Today, with merry-go-rounds a thing of the past, they are still an appropriate metaphor for what life pushes us toward from our birth. It begins with our rocking in the arms of our mothers, the rocking chairs of our grandmothers, the wild swings through the air locked hand-to-hand with our fathers. It is what slippery slides and swings and merry-go-rounds and dancing move us towards. Everything going around and around and in doing so really going back and forth from generation to generation. Passing the world on and fading away. Now and then doing a loop de loop just because we can.

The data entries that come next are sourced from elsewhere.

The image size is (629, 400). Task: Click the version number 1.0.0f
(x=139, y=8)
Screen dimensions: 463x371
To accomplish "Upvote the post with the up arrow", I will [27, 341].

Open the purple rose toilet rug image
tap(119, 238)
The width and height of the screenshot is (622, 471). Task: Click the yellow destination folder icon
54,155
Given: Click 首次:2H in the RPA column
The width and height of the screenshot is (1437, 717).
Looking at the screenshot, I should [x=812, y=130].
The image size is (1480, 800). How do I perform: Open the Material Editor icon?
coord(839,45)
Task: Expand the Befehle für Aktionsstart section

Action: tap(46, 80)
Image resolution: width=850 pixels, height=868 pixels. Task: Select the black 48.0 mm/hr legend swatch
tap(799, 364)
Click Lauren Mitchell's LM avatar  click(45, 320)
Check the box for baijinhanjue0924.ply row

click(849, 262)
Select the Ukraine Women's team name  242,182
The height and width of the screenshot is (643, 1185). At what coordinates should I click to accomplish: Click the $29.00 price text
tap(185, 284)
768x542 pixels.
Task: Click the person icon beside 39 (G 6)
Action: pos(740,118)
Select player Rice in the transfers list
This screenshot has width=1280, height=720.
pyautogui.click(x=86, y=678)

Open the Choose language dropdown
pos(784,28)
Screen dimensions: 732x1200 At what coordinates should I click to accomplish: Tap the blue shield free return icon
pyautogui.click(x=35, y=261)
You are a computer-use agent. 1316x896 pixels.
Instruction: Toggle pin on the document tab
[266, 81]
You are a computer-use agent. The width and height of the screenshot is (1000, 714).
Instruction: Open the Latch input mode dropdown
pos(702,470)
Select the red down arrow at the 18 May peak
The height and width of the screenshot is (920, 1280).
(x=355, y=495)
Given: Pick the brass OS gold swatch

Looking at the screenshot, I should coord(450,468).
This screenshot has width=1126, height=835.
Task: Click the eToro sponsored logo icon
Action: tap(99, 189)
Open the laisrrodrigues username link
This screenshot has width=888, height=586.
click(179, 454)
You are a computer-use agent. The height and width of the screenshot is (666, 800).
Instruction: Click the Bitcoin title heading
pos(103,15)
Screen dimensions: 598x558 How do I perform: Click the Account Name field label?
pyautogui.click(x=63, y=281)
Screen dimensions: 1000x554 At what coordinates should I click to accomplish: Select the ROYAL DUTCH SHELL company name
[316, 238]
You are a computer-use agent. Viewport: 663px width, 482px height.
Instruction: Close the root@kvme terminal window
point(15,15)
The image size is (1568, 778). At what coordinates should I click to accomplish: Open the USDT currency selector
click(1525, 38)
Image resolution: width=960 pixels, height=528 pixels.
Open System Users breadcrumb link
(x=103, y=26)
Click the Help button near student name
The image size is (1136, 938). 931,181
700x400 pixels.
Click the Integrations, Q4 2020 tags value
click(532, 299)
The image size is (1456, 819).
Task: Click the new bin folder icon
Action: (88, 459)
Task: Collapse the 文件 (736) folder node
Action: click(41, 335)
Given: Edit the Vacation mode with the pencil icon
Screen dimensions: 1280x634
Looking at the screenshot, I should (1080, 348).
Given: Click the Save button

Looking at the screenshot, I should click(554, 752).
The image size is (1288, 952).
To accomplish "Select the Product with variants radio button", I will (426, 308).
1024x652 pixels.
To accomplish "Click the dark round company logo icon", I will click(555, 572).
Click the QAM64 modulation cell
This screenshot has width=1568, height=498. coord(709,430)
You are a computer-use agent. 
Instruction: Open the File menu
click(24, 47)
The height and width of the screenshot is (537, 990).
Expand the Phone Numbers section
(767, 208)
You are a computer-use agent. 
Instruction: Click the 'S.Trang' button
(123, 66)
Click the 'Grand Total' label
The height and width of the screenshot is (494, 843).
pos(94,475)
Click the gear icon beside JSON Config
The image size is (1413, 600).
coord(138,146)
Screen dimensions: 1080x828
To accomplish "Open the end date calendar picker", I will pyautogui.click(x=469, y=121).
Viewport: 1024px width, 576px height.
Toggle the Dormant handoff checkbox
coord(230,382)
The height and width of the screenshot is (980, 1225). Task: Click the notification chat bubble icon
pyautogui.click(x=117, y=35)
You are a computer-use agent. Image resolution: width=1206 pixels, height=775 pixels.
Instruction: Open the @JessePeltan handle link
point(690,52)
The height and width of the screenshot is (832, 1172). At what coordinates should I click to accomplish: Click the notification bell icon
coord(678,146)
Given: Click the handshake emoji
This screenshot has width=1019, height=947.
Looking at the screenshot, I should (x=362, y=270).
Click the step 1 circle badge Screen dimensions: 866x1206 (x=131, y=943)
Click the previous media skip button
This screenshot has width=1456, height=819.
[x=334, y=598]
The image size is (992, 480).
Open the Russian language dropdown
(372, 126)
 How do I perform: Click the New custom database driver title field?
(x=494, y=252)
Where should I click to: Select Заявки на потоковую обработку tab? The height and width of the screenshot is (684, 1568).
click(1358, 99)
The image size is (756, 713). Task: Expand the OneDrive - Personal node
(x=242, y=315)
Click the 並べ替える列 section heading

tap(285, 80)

daily life color087 (1) daily life color088 (1)

 

This is a rewrite of a piece from three years ago. The prompt today is enroll.

At Play

“Ring Around the Rosie” for my sister’s birthday & a backyard production of “Cowboys.”

At Play

“Annie I Over,” ” New Orleans.”
In shorts or dresses or cutoff jeans,
we ran and threw and played and shouted.
our pent-up energy thus outed.
“Send ‘Em,” “Ditch ‘Em,”  “Cops and Robbers.”
“Poor Pussy” turned us into sobbers.
Do you remember these childhood games?
All vastly varied, with different names?

Before TV or internet,
games were as good as one could get
for transport from reality.
Back when we were cellphone-free,
“Drop the Handkerchief” we knew well
along with “Farmer in the Dell.”
“London Bridge” went falling down
each birthday party in our town.

All the long-lit summer nights
“Cowboys and Indians” staged their fights.
“Cops and Robbers” led to searches
of school ditches and behind churches.
The whole town our playing ground,
each chid lost, each child found
in hours long games of “Hide-and-Seek.”
Count to one hundred.  Do not peek!

In childhood games of girls and boys,
imaginations were our toys.
Does such magic now reside
in minds of children safe inside
their cushioned worlds of rumpus rooms,
sealed safe within their  houses’ wombs?
For dangers real now lurk in places
that formerly hid playmates’ faces.

Safety dictates different measures
for insuring childhood pleasures.
But oh, I remember so well
joyful flight and heartful swell
of friends pursuing through the dark
back then when life was such a lark.
Now children seek  play differently
on cellphone screens and Smart TV,

scarce imagining a world
with internet not yet unfurled.
Our world had not yet been corrupted
with connections interrupted
with wireless servers on the blink,
for we needed no further link
than friends pounding upon our door
to come outside and play some more!

daily life color161 (1)Stylish cowboys Karen Bossart and sister Patti.